The data START
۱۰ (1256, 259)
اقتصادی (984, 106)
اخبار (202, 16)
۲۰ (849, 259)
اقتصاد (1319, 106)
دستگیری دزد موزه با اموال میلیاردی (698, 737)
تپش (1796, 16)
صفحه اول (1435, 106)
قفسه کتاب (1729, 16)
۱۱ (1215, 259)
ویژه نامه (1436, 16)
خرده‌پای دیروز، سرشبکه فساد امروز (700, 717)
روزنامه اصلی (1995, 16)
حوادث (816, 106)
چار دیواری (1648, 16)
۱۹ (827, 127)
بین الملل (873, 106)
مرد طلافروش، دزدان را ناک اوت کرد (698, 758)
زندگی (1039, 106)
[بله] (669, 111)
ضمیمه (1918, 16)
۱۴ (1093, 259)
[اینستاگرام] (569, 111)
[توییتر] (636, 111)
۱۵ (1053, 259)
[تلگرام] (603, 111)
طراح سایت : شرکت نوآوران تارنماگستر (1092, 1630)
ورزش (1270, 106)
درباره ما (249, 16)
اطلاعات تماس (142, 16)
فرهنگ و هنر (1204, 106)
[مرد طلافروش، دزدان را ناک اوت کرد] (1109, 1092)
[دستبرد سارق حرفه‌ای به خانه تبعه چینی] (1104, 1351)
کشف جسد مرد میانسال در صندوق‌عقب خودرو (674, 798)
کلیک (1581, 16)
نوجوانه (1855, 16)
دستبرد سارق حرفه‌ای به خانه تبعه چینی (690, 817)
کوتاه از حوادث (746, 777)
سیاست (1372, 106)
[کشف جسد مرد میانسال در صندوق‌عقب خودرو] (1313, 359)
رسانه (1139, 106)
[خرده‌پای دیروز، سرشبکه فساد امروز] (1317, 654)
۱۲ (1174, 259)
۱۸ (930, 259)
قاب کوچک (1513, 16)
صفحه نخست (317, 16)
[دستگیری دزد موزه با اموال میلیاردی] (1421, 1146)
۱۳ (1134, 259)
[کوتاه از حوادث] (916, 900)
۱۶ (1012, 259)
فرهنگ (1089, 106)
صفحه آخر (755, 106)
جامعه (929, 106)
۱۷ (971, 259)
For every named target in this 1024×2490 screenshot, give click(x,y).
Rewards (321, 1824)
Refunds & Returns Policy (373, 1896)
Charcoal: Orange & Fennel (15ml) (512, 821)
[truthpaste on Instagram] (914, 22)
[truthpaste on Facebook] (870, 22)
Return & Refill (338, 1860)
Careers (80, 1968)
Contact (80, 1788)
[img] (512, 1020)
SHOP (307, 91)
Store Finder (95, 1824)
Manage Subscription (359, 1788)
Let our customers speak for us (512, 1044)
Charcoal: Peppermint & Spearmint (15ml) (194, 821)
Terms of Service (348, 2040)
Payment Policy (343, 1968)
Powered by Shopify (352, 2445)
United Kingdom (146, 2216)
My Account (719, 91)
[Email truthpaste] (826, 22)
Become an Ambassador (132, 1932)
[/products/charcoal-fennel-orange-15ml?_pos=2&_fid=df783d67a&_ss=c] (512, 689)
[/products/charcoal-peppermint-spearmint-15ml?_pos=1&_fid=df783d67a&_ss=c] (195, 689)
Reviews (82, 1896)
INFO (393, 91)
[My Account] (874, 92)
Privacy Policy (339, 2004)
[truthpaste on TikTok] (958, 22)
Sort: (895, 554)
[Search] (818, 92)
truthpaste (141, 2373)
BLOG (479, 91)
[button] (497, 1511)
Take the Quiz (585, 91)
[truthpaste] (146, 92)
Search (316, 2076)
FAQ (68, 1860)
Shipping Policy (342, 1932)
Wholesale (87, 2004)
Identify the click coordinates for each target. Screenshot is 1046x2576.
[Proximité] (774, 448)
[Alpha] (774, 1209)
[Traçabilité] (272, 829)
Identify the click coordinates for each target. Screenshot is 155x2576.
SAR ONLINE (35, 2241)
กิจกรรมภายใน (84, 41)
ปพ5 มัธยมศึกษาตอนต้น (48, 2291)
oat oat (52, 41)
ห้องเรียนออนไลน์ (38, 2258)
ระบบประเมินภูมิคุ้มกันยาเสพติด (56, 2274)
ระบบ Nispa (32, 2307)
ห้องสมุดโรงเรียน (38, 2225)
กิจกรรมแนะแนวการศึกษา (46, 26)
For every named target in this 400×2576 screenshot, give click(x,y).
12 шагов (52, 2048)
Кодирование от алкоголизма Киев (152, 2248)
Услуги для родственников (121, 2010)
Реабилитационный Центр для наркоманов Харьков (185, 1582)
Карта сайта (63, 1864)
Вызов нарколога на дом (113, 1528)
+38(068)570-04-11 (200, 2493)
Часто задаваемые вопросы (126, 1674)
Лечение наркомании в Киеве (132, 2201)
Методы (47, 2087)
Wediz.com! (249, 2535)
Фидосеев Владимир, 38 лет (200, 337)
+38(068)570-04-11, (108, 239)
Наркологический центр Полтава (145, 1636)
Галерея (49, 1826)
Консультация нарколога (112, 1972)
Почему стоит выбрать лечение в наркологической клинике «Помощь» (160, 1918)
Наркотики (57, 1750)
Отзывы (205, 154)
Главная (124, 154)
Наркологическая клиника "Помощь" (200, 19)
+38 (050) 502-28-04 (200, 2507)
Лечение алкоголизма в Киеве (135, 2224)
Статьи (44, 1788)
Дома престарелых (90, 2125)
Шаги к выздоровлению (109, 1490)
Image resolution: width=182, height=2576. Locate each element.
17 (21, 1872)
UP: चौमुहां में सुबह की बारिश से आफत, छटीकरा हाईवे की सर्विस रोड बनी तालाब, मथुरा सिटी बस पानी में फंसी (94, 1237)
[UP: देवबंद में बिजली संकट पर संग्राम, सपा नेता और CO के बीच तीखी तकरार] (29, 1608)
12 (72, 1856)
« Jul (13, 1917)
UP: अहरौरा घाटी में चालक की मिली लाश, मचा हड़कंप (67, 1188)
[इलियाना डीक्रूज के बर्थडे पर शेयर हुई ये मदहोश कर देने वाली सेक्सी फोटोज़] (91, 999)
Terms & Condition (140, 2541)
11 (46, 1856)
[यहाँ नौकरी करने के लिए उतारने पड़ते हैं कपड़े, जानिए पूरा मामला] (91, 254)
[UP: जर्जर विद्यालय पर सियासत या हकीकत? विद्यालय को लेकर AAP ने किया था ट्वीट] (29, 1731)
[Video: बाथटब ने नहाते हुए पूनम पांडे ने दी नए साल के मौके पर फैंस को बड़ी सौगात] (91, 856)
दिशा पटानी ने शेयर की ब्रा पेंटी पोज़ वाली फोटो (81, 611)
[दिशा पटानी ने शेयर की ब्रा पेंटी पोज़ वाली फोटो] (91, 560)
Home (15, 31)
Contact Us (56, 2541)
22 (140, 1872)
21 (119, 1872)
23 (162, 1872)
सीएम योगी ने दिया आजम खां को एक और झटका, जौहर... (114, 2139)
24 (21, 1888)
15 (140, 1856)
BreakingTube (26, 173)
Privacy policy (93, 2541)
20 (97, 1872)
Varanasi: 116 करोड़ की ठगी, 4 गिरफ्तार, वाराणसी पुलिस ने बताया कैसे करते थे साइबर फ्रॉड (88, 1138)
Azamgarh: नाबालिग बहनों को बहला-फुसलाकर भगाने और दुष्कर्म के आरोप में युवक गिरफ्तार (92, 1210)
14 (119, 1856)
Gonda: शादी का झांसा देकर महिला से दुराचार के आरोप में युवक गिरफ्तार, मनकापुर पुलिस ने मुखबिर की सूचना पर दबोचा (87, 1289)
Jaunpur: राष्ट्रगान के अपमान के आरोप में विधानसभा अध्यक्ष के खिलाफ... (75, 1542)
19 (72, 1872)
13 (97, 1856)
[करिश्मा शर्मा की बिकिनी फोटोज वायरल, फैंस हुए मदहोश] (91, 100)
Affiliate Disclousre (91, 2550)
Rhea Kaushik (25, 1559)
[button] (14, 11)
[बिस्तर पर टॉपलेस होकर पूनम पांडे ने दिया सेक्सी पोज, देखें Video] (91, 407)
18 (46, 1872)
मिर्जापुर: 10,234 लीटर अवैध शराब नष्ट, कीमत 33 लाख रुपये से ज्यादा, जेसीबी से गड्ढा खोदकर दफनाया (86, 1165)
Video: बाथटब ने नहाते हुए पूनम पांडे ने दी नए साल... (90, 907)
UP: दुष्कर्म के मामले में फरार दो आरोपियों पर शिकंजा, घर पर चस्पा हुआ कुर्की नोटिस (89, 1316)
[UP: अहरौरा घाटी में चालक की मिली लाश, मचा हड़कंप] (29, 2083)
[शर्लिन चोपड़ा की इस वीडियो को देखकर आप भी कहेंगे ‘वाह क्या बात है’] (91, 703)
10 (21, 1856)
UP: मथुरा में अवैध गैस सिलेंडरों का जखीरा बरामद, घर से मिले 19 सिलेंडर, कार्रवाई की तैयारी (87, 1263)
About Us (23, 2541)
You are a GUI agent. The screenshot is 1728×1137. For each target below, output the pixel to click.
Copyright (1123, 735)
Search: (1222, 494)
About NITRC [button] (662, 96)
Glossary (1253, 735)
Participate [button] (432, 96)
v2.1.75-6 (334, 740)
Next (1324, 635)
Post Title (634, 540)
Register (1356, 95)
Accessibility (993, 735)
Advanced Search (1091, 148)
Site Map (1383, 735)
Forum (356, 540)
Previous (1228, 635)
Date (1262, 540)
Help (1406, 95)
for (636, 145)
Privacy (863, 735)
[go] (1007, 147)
The data END
**Exercise objective**
In your reply, restate exactly the lines from the start of the records above through the line holding "Sort: (895, 554)", including both, and nothing else.

**Task result**
۱۰ (1256, 259)
اقتصادی (984, 106)
اخبار (202, 16)
۲۰ (849, 259)
اقتصاد (1319, 106)
دستگیری دزد موزه با اموال میلیاردی (698, 737)
تپش (1796, 16)
صفحه اول (1435, 106)
قفسه کتاب (1729, 16)
۱۱ (1215, 259)
ویژه نامه (1436, 16)
خرده‌پای دیروز، سرشبکه فساد امروز (700, 717)
روزنامه اصلی (1995, 16)
حوادث (816, 106)
چار دیواری (1648, 16)
۱۹ (827, 127)
بین الملل (873, 106)
مرد طلافروش، دزدان را ناک اوت کرد (698, 758)
زندگی (1039, 106)
[بله] (669, 111)
ضمیمه (1918, 16)
۱۴ (1093, 259)
[اینستاگرام] (569, 111)
[توییتر] (636, 111)
۱۵ (1053, 259)
[تلگرام] (603, 111)
طراح سایت : شرکت نوآوران تارنماگستر (1092, 1630)
ورزش (1270, 106)
درباره ما (249, 16)
اطلاعات تماس (142, 16)
فرهنگ و هنر (1204, 106)
[مرد طلافروش، دزدان را ناک اوت کرد] (1109, 1092)
[دستبرد سارق حرفه‌ای به خانه تبعه چینی] (1104, 1351)
کشف جسد مرد میانسال در صندوق‌عقب خودرو (674, 798)
کلیک (1581, 16)
نوجوانه (1855, 16)
دستبرد سارق حرفه‌ای به خانه تبعه چینی (690, 817)
کوتاه از حوادث (746, 777)
سیاست (1372, 106)
[کشف جسد مرد میانسال در صندوق‌عقب خودرو] (1313, 359)
رسانه (1139, 106)
[خرده‌پای دیروز، سرشبکه فساد امروز] (1317, 654)
۱۲ (1174, 259)
۱۸ (930, 259)
قاب کوچک (1513, 16)
صفحه نخست (317, 16)
[دستگیری دزد موزه با اموال میلیاردی] (1421, 1146)
۱۳ (1134, 259)
[کوتاه از حوادث] (916, 900)
۱۶ (1012, 259)
فرهنگ (1089, 106)
صفحه آخر (755, 106)
جامعه (929, 106)
۱۷ (971, 259)
For every named target in this 1024×2490 screenshot, give click(x,y).
Rewards (321, 1824)
Refunds & Returns Policy (373, 1896)
Charcoal: Orange & Fennel (15ml) (512, 821)
[truthpaste on Instagram] (914, 22)
[truthpaste on Facebook] (870, 22)
Return & Refill (338, 1860)
Careers (80, 1968)
Contact (80, 1788)
[img] (512, 1020)
SHOP (307, 91)
Store Finder (95, 1824)
Manage Subscription (359, 1788)
Let our customers speak for us (512, 1044)
Charcoal: Peppermint & Spearmint (15ml) (194, 821)
Terms of Service (348, 2040)
Payment Policy (343, 1968)
Powered by Shopify (352, 2445)
United Kingdom (146, 2216)
My Account (719, 91)
[Email truthpaste] (826, 22)
Become an Ambassador (132, 1932)
[/products/charcoal-fennel-orange-15ml?_pos=2&_fid=df783d67a&_ss=c] (512, 689)
[/products/charcoal-peppermint-spearmint-15ml?_pos=1&_fid=df783d67a&_ss=c] (195, 689)
Reviews (82, 1896)
INFO (393, 91)
[My Account] (874, 92)
Privacy Policy (339, 2004)
[truthpaste on TikTok] (958, 22)
Sort: (895, 554)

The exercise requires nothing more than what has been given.